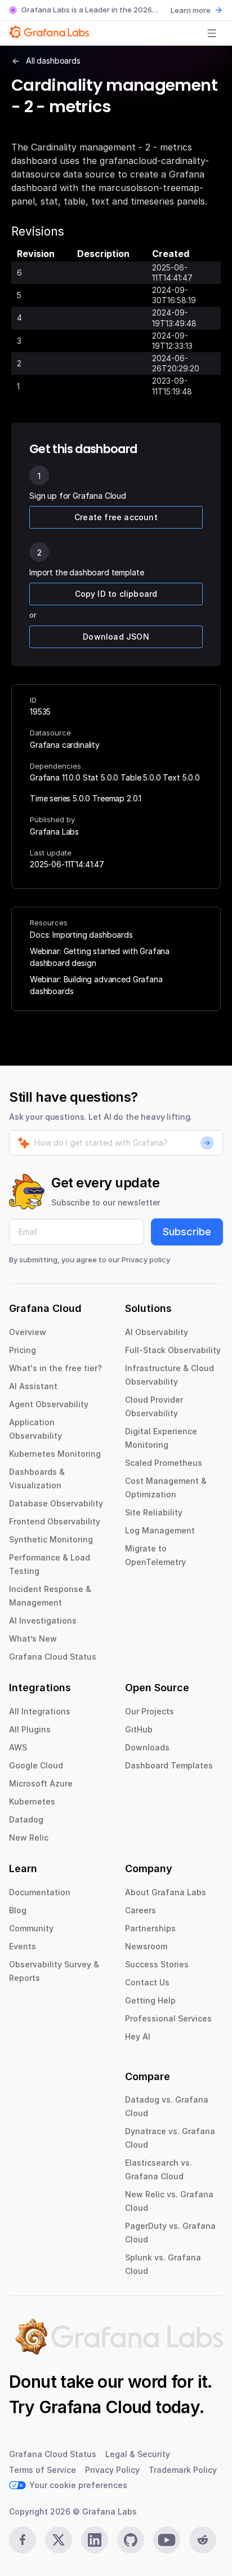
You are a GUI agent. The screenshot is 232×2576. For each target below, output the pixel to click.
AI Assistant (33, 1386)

...

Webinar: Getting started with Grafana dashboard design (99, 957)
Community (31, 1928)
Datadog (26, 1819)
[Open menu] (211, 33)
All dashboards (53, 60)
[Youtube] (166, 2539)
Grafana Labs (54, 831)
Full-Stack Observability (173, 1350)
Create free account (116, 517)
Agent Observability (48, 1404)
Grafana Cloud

--- Directions ---
Look through the entries above and quote exactly the lines from the line with "You are a GUI" to the line with "AI Assistant (33, 1386)", counting both of those lines.

--- Solution to this exercise ---
You are a GUI agent. The screenshot is 232×2576. For each target below, output the pixel to click.
AI Assistant (33, 1386)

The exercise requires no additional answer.